◆ Work instruction:
Each of the lines below must be retyped character for character.

[Records contained in a dataset]
⟨

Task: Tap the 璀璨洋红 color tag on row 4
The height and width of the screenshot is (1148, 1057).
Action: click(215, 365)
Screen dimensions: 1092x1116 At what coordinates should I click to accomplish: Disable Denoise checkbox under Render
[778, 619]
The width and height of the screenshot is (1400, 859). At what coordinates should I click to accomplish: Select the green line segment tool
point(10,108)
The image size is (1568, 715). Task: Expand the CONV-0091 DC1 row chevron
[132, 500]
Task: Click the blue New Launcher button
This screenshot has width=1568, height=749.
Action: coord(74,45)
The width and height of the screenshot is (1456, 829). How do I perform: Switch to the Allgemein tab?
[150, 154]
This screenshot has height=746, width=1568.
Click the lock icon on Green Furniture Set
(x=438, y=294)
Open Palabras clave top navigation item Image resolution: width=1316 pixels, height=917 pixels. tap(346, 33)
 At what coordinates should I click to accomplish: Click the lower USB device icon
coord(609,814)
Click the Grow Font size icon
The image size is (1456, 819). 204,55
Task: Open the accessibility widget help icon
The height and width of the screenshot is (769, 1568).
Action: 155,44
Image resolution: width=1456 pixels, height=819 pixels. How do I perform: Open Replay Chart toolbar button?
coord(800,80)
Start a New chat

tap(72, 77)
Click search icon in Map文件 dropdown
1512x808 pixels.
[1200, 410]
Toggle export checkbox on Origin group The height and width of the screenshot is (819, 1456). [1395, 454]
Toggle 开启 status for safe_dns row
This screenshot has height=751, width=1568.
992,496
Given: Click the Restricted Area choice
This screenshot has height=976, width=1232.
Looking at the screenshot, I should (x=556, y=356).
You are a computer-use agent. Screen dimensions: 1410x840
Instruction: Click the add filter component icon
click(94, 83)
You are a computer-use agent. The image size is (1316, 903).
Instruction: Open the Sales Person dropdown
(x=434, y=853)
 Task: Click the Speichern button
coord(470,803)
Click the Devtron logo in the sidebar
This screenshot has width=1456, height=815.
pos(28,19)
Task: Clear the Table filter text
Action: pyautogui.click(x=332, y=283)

⟩

◆ Answer box:
Task: Tap the 璀璨洋红 color tag on row 4
The height and width of the screenshot is (1148, 1057).
Action: click(215, 365)
Screen dimensions: 1092x1116 At what coordinates should I click to accomplish: Disable Denoise checkbox under Render
[778, 619]
The width and height of the screenshot is (1400, 859). At what coordinates should I click to accomplish: Select the green line segment tool
point(10,108)
The image size is (1568, 715). Task: Expand the CONV-0091 DC1 row chevron
[132, 500]
Task: Click the blue New Launcher button
This screenshot has width=1568, height=749.
Action: coord(74,45)
The width and height of the screenshot is (1456, 829). How do I perform: Switch to the Allgemein tab?
[150, 154]
This screenshot has height=746, width=1568.
Click the lock icon on Green Furniture Set
(x=438, y=294)
Open Palabras clave top navigation item Image resolution: width=1316 pixels, height=917 pixels. tap(346, 33)
 At what coordinates should I click to accomplish: Click the lower USB device icon
coord(609,814)
Click the Grow Font size icon
The image size is (1456, 819). 204,55
Task: Open the accessibility widget help icon
The height and width of the screenshot is (769, 1568).
Action: 155,44
Image resolution: width=1456 pixels, height=819 pixels. How do I perform: Open Replay Chart toolbar button?
coord(800,80)
Start a New chat

tap(72, 77)
Click search icon in Map文件 dropdown
1512x808 pixels.
[1200, 410]
Toggle export checkbox on Origin group The height and width of the screenshot is (819, 1456). [1395, 454]
Toggle 开启 status for safe_dns row
This screenshot has height=751, width=1568.
992,496
Given: Click the Restricted Area choice
This screenshot has height=976, width=1232.
Looking at the screenshot, I should (x=556, y=356).
You are a computer-use agent. Screen dimensions: 1410x840
Instruction: Click the add filter component icon
click(94, 83)
You are a computer-use agent. The image size is (1316, 903).
Instruction: Open the Sales Person dropdown
(x=434, y=853)
 Task: Click the Speichern button
coord(470,803)
Click the Devtron logo in the sidebar
This screenshot has width=1456, height=815.
pos(28,19)
Task: Clear the Table filter text
Action: pyautogui.click(x=332, y=283)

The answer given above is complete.